# Otter?



## WillowDragon (Jan 7, 2009)

I mentioned this a while back on a different forum and just remembered it.

Why is it that we dont have Otter in mice? I know quite alot of the show colour names are based on rabbit colours, and rabbits have otter!! hehehe

I feel blue and Lilac tans would greatly benefit being called otter rather than tan.

K xx


----------



## Seawatch Stud (Feb 8, 2009)

No, no, no please, no!! An otter is just a s**t tan.


----------



## SarahY (Nov 6, 2008)

I agree Seawatch, I think it's just terrible that rabbit and cavy fanciers have an option to show really rubbish tans! :lol: :lol: :lol:

Sarah xxx


----------



## WillowDragon (Jan 7, 2009)

But your never gonna get good tans on blues and lilacs? Its not fair to judge them against blacks and chocs as far as i'm concerned!


----------



## Seawatch Stud (Feb 8, 2009)

Yes it is.....rubbish is rubbish end of!.


----------



## SarahY (Nov 6, 2008)

It allows for it in the standard though - it says "as rich as _possible_". We all know it's not possible to get blue and lilac tans as good as black tans! 

Sarah xxx


----------



## WillowDragon (Jan 7, 2009)

Then whats the point of breeding them... they are only gonna get judged against the blacks and chocs anyway... ?


----------



## Seawatch Stud (Feb 8, 2009)

Yep....and they are gonna lose.


----------



## WillowDragon (Jan 7, 2009)

So then why are they still standardised?? Whats the point if the only time they are gonna win a section is if they are up against no other tans? :lol:


----------



## Seawatch Stud (Feb 8, 2009)

No point what so ever...if you have em kill em.


----------



## ian (Oct 3, 2008)

Why would you want a blue or lilac tan anyway, theyre fugly. Blue selfs however are my favourite colour.

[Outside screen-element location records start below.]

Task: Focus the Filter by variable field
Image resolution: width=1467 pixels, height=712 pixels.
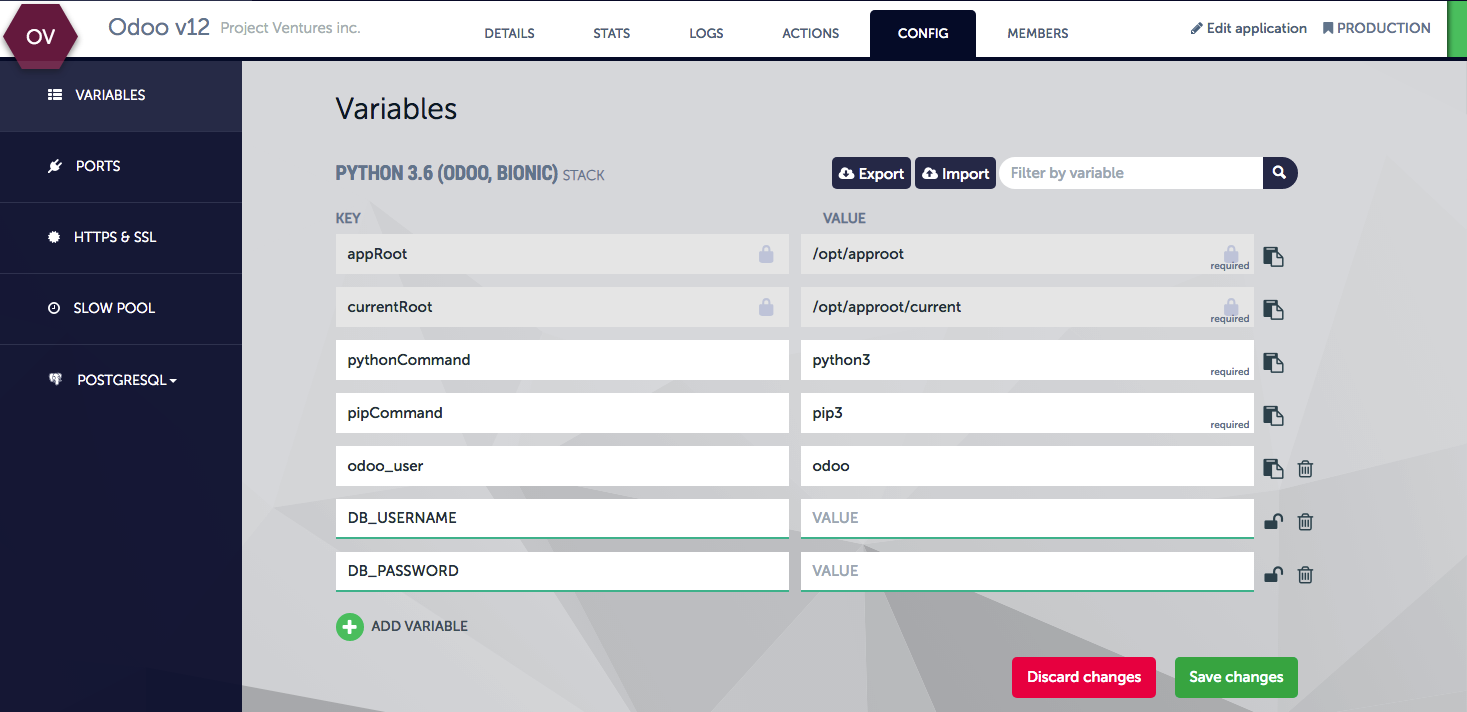Action: click(x=1130, y=173)
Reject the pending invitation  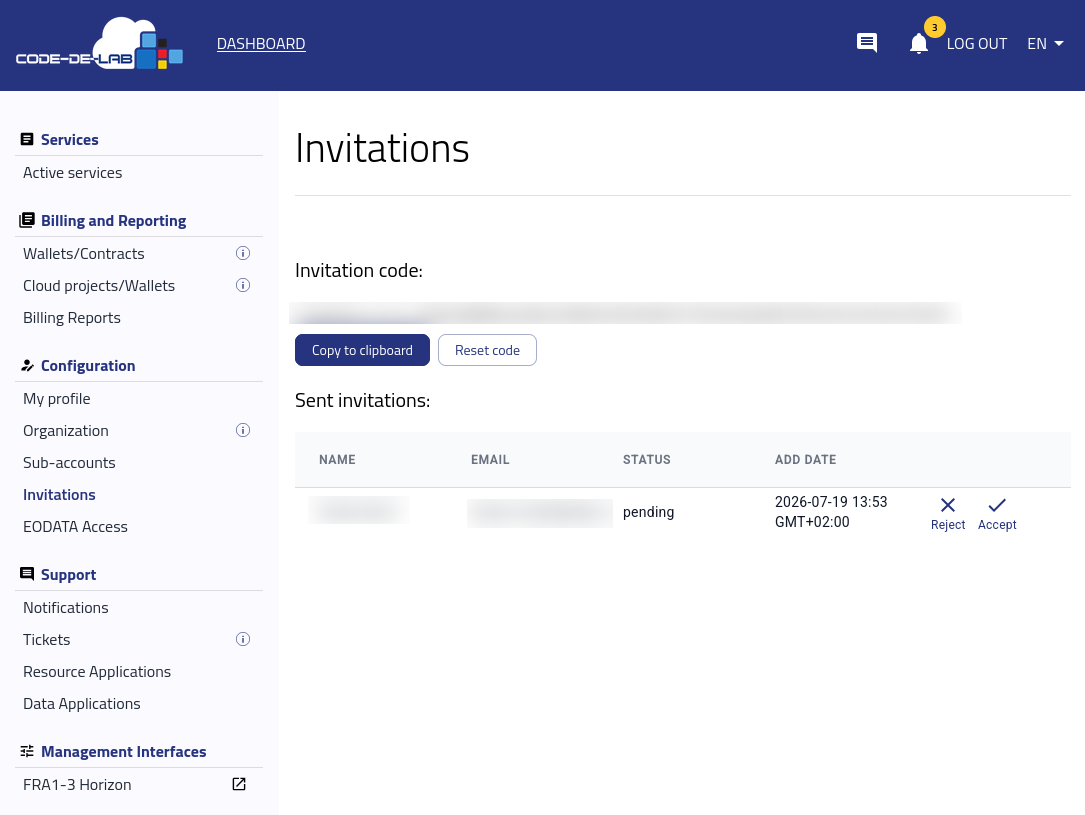(x=947, y=514)
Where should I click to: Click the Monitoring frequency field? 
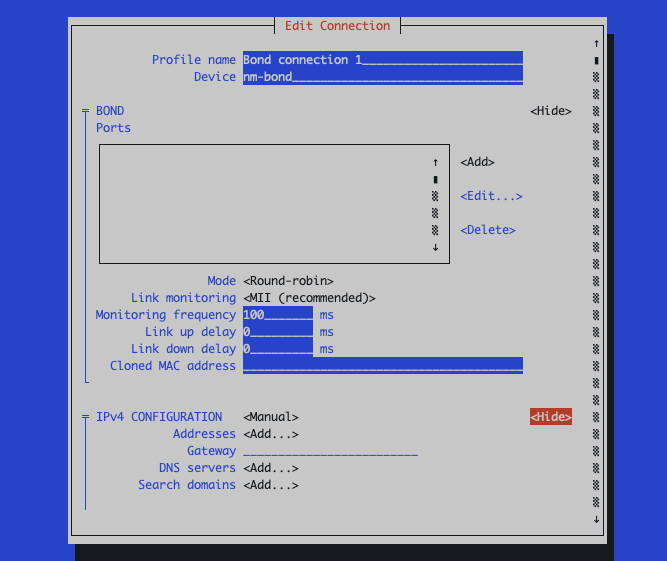[278, 315]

Although, because blues and lilacs are commonly known to be crappy atleast a mediocre one would beat a mediocre black tan.


----------



## WillowDragon (Jan 7, 2009)

Phil... when I start keeping mice again (I'm having to give it up for a few months) I want some of your Blacks!!! I am not taking no for an answer!!
I shall then breed them to fugly blue tans... mwwwaaa hahahahahahaha


----------



## Seawatch Stud (Feb 8, 2009)

Mwahahahaha you are 999th on my list.


----------



## WillowDragon (Jan 7, 2009)

I can imagine!! hehehe I can have some in 2020 then?


----------



## Seawatch Stud (Feb 8, 2009)

Well maybe 2030.


----------



## WillowDragon (Jan 7, 2009)

Hehee You'll be running the NMC by then...


----------



## Loganberry (Oct 24, 2008)

Maybe you'll be a member by then!


----------



## WillowDragon (Jan 7, 2009)

Maybe... you never do know what the future brings!


----------



## moustress (Sep 25, 2009)

Someday some genius will come up with a good one. I actually had a nice blue tan many, many moons ago. It was satin, so the orange belly was deeper than it might have been on a standard coat.


----------



## Cait (Oct 3, 2008)

Bob Chappell has had success with blue tans in the past. And Phil has also had success with silver tans, so it can be done :roll:


----------



## SarahY (Nov 6, 2008)

Were they proper silver though, or were they pale doves?

Sarah xxx


----------



## Cait (Oct 3, 2008)

Depends who you ask :lol: But the blue tans were most definitely blue  Either way tans in any colour are not my cup of tea but I thought I should point out in the interests of fairness that they have won some top honours before.


----------